SQL Condition based dataset - sql

I have a SQL Server database that I did not design.
The employees have degrees, licensures and credentials stored in a few different tables.
I have written the query to join all of this information together so I can see an over all result of what the data looks like. I have been asked to create a view for this data that returns only the highest degree they have obtained and the two highest certifications.
The problem is, as it is pre existing data, there is no hierarchy built into the data. All of the degrees and certifications are simply stored as a string associated with their employee number.
The first logical step was to create an adjacency list(I believe this is the correct term).
For example 'MD' is the highest degree you can obtain in our list. So I have given that the "ranking" of 1. The next lower degree is "ranked" as 2. and so forth.
I can join on the text field that contains these and return their associated rank.
The problem I am having is returning only the two highest based on this ranking.
If the employee has multiple degrees or certifications they are listed on a second or third row. From a logical standpoint, I need to group the employee ID, First name and Last name. Then some how concatenate the degrees, certifications and licensures based on the "ranking" I created for them. It is not a true hierarchy in the way that I am thinking about it because I only need to know the highest two and not necessarily the relationship between the results.
Another potential caveat is that the database must remain in SQL Server 2000 compatibility mode.
Any help that can be given would be much appreciated. Thank you.
select a.EduRank as 'Licensure Rank',
b.EduRank as 'Degree Rank',
EmpComp.EecEmpNo,
EmpPers.EepNameFirst,
EmpPers.EepNameLast,
RTRIM(EmpEduc.EfeLevel),
RTRIM(EmpLicns.ElcLicenseID),
a.EduType,
b.EduType
from empcomp
join EmpPers on empcomp.eeceeid = EmpPers.eepEEID
join EmpEduc on empcomp.Eeceeid = EmpEduc.EfeEEID
join EmpLicns on empcomp.eeceeid = EmpLicns.ElcEEID
join yvDegreeRanks a on a.EduCode = EmpLicns.ElcLicenseID
join yvDegreeRanks b on b.EduCode = EmpEduc.EfeLevel

I think I can see what your problem is - however I'm not sure. Joining the tables together has given you "double rows". The "quick-and-dirty" way to solve this query, would be to use Subqueries other than Joins.
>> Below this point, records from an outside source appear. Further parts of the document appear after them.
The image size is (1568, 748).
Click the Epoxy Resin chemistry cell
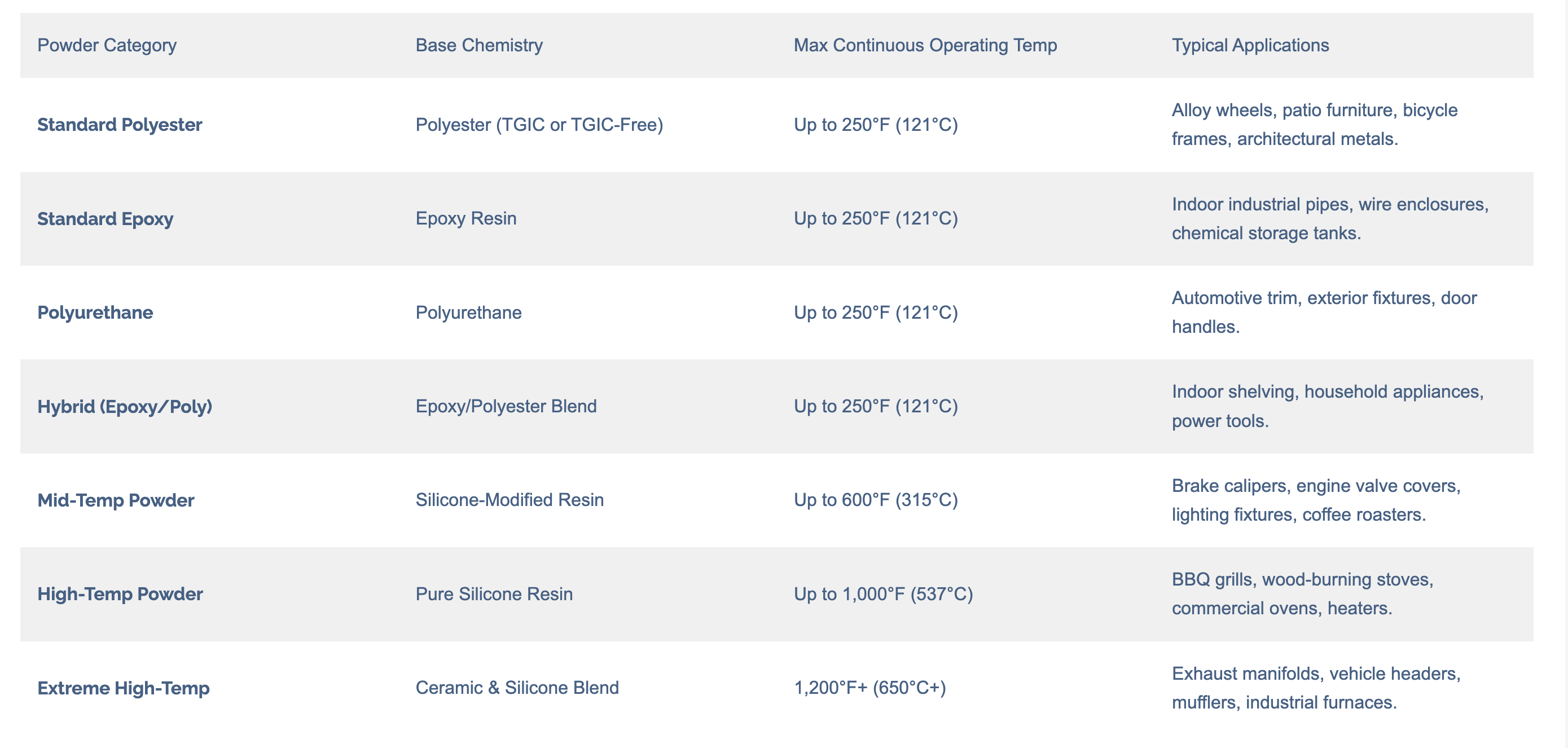tap(465, 218)
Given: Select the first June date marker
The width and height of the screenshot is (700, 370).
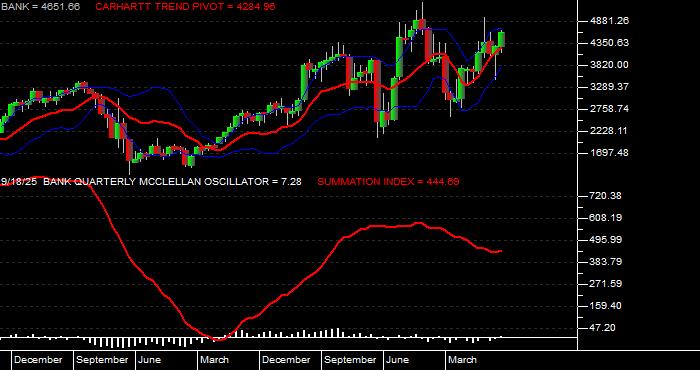Looking at the screenshot, I should 149,360.
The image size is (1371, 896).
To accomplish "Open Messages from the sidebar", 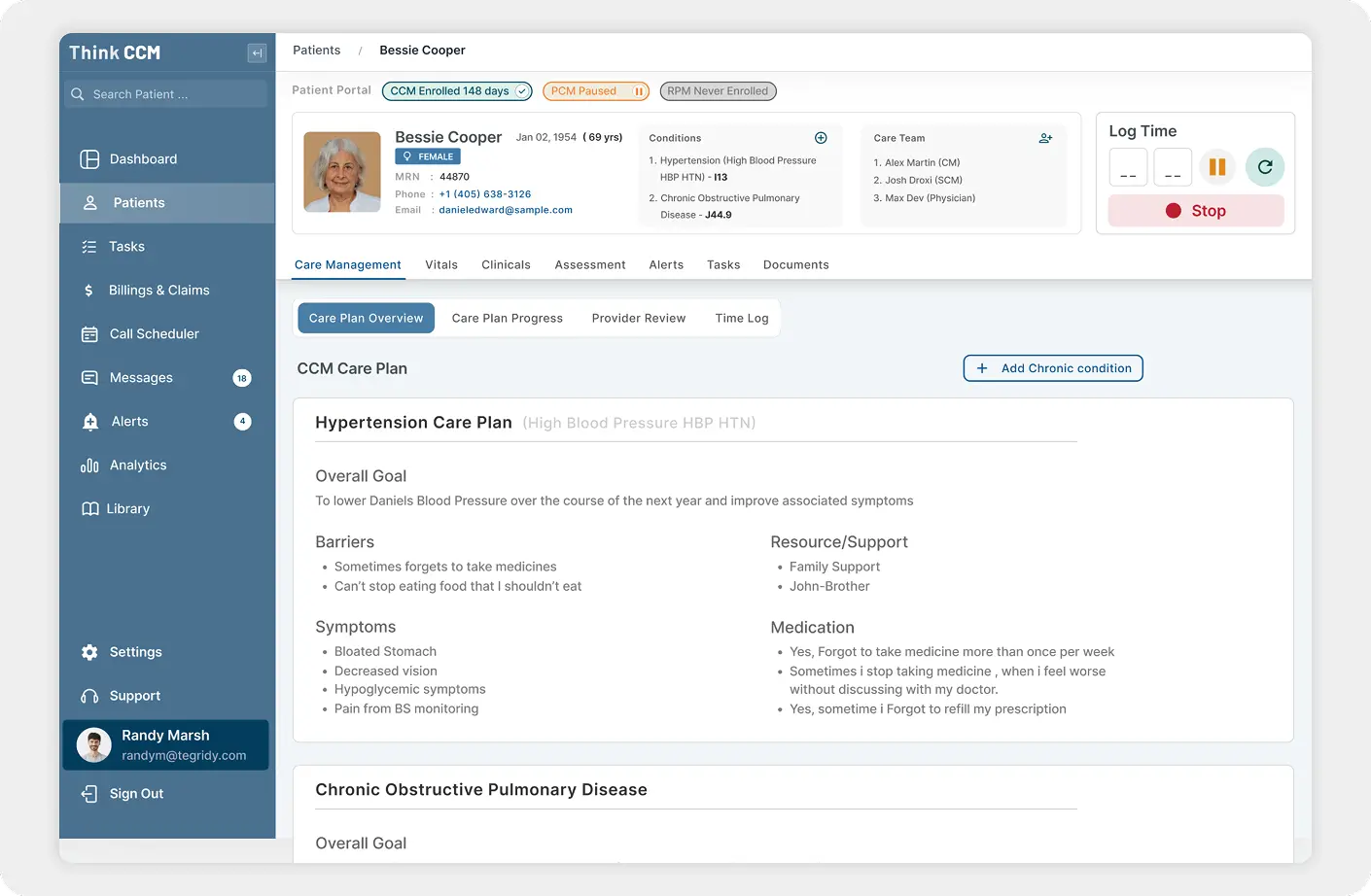I will point(143,377).
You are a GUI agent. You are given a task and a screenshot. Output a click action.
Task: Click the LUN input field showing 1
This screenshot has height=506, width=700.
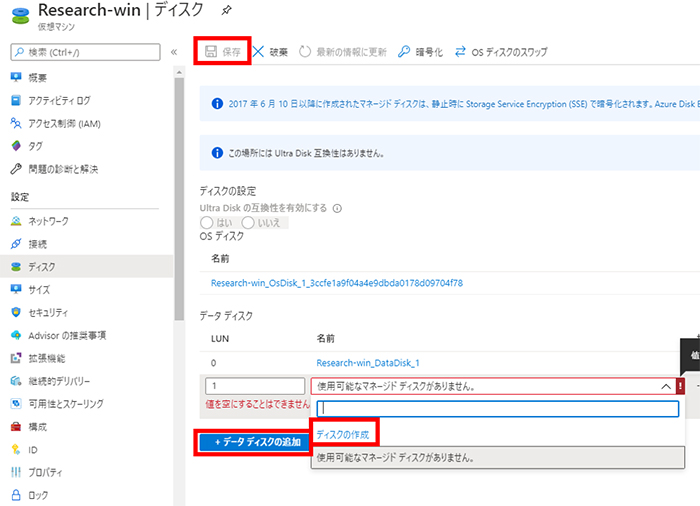click(x=254, y=386)
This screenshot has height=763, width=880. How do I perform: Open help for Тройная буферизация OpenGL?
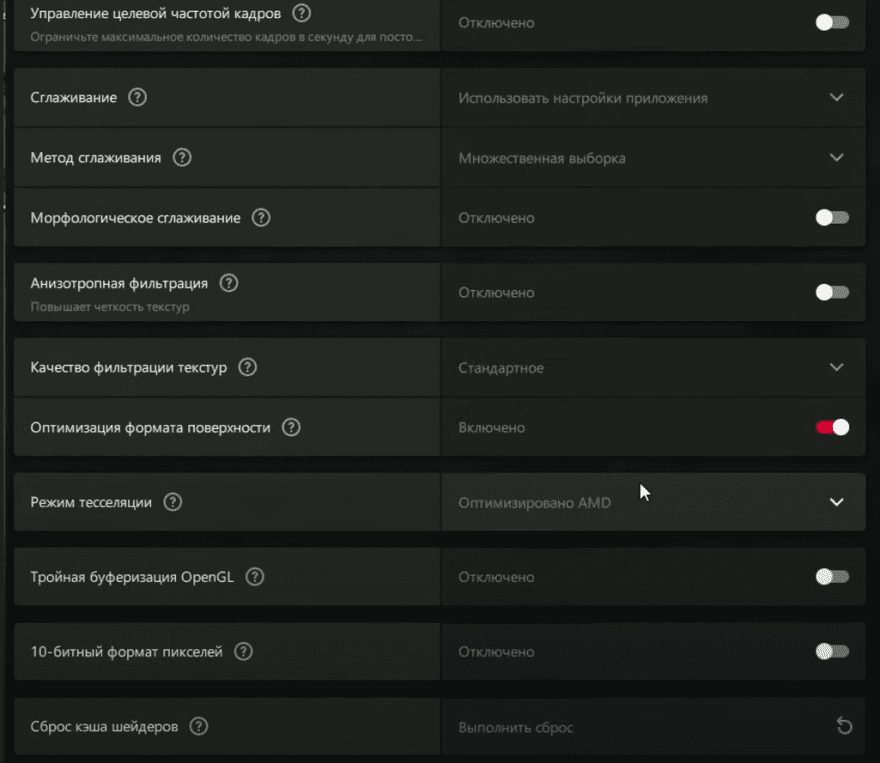[x=254, y=577]
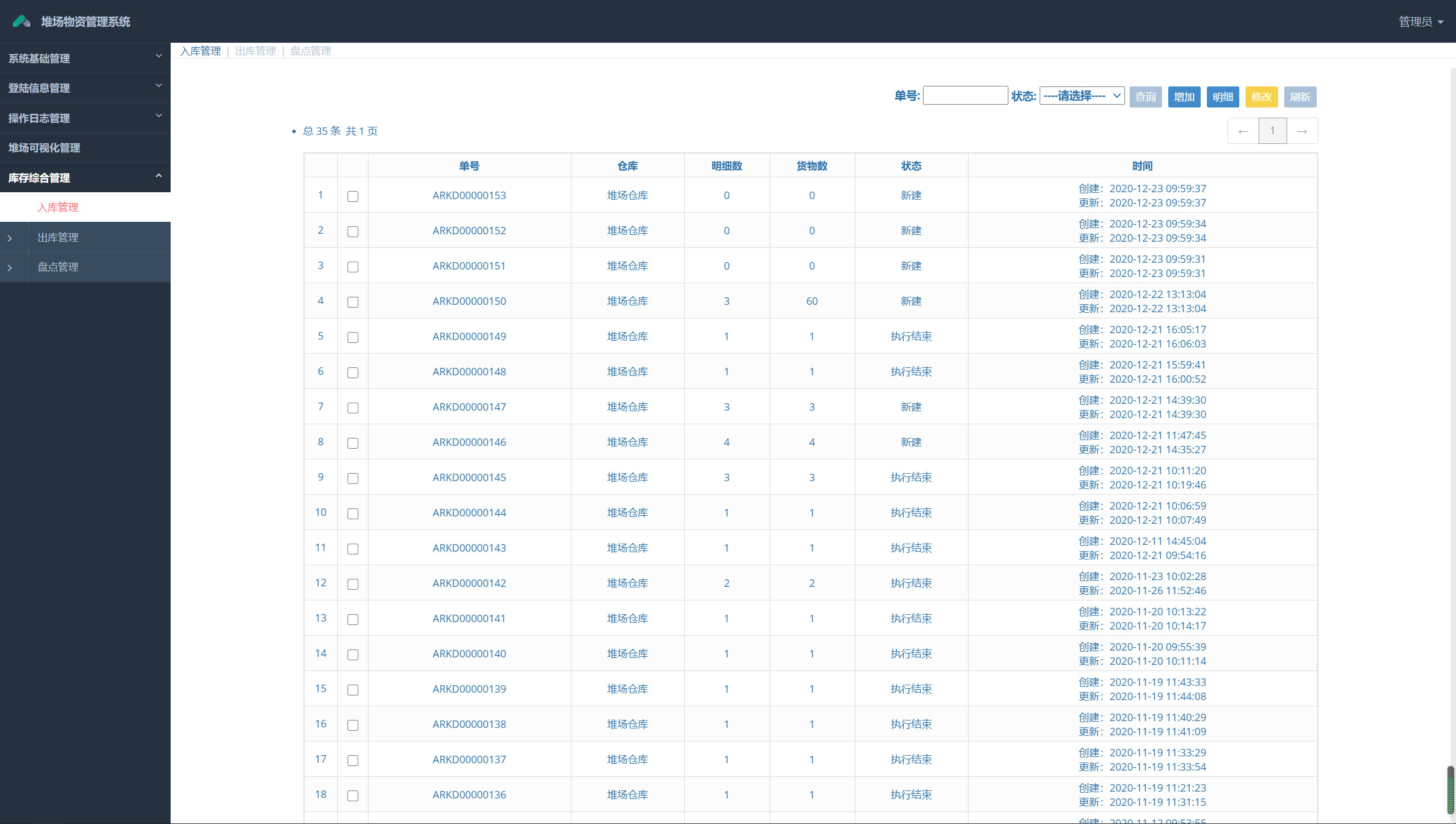Click the previous page arrow icon

[1244, 130]
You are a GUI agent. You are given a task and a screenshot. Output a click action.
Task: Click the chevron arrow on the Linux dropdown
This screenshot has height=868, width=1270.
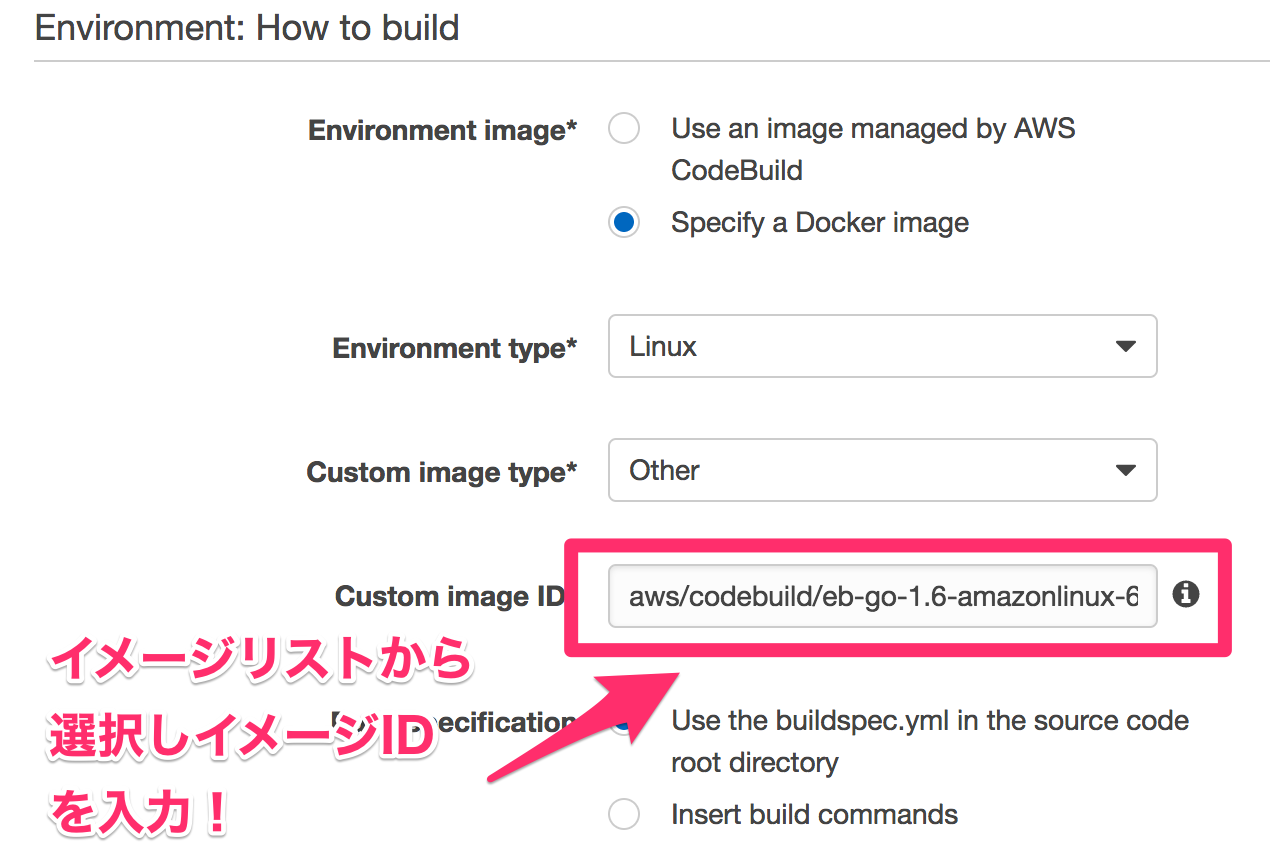pos(1128,346)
Doing so, you can select only the TOP 1 Degree, and TOP 2 certifications.
EDIT : Can you try this query ?
SELECT *
FROM employSELECT tblLicensures.EduRank as 'Licensure Rank',
tblDegrees.EduRank as 'Degree Rank',
EmpComp.EecEmpNo,
EmpPers.EepNameFirst,
EmpPers.EepNameLast,
RTRIM(tblDegrees.EfeLevel),
RTRIM(tblLicensures.ElcLicenseID),
tblLicensures.EduType,
tblDegrees.EduType
FROM EmpComp
LEFT OUTER JOIN EmpPers ON empcom.eeceeid = EmpPers.eepEEID
LEFT OUTER JOIN
-- Select TOP 2 Licensure Ranks
(
SELECT TOP 2 a.EduType, a.EduRank, EmpLicns.ElcEEID
FROM yvDegreeRanks a
INNER JOIN EmpLicns on a.EduCode = EmpLicns.ElcLicenseID
WHERE EmpLincs.ElcEEID = empcomp.eeceeid
ORDER BY a.EduRank ASC
) AS tblLicensures ON tblLicensures.ElcEEID = empcomp.Eeceeid
LEFT OUTER JOIN
-- SELECT TOP 1 Degree
(
SELECT TOP 1 b.EduType, b.EduRank, EmpEduc.EfeEEID, EmpEduc.EfeLevel
FROM yvDegreeRanks b
INNER JOIN EmpEduc on b.EduCode = EmpEduc.EfeLevel
WHERE EmpEduc.EfeEEID = empcomp.Eeceeid
ORDER BY b.EduRank ASC
) AS tblDegrees ON tblDegrees.EfeEEID = empcomp.Eeceeid

This is not the most elegant solution, but hopefully it will at least help you out in some way.
create table #dataset (
licensurerank [datatype],
degreerank [datatype],
employeeid [datatype],
firstname varchar,
lastname varchar,
efeLevel [datatype],
elclicenseid [datatype],
edutype1 [datatype],
edutype2 [datatype]
)
select distinct identity(int,1,1) [ID], EecEmpNo into #employeeList from EmpComp
declare
#count int,
#rows int,
#employeeNo int
select * from #employeeList
set #rows = ##rowcount
set #count = 1
while #count <= #ROWS
begin
select #employeeNo = EecEmpNo from #employeeList where id = #count
insert into #dataset
select top 2 a.EduRank as 'Licensure Rank',
b.EduRank as 'Degree Rank',
EmpComp.EecEmpNo,
EmpPers.EepNameFirst,
EmpPers.EepNameLast,
RTRIM(EmpEduc.EfeLevel),
RTRIM(EmpLicns.ElcLicenseID),
a.EduType,
b.EduType
from empcomp
join EmpPers on empcomp.eeceeid = EmpPers.eepEEID
join EmpEduc on empcomp.Eeceeid = EmpEduc.EfeEEID
join EmpLicns on empcomp.eeceeid = EmpLicns.ElcEEID
join yvDegreeRanks a on a.EduCode = EmpLicns.ElcLicenseID
join yvDegreeRanks b on b.EduCode = EmpEduc.EfeLevel
where EmpComp.EecEmpNo = #employeeNo
set #count = #count + 1
end

Have tables for employees, types of degrees (including a rank), types of certs (including a rank), and join tables employees_degrees and employees_certs. [It might be better to put degrees and certs in one table with a flag is_degree, if all their other fields are the same.] You can extract the existing string values and replace them with FK ids into the degree and cert tables.
The query itself is harder, because PARTITION BY is not available in SQL Server 2000 (according to Google). UW's answer has at least two problems: you need LEFT JOINs because not all employees have degrees and certs, and there is no ORDER BY to show what you want to take the best of. TOP 2 subqueries are particularly difficult to use in this context. So for that, I can't yet give an answer.

Related

How to get different data from two different tables in SQL query?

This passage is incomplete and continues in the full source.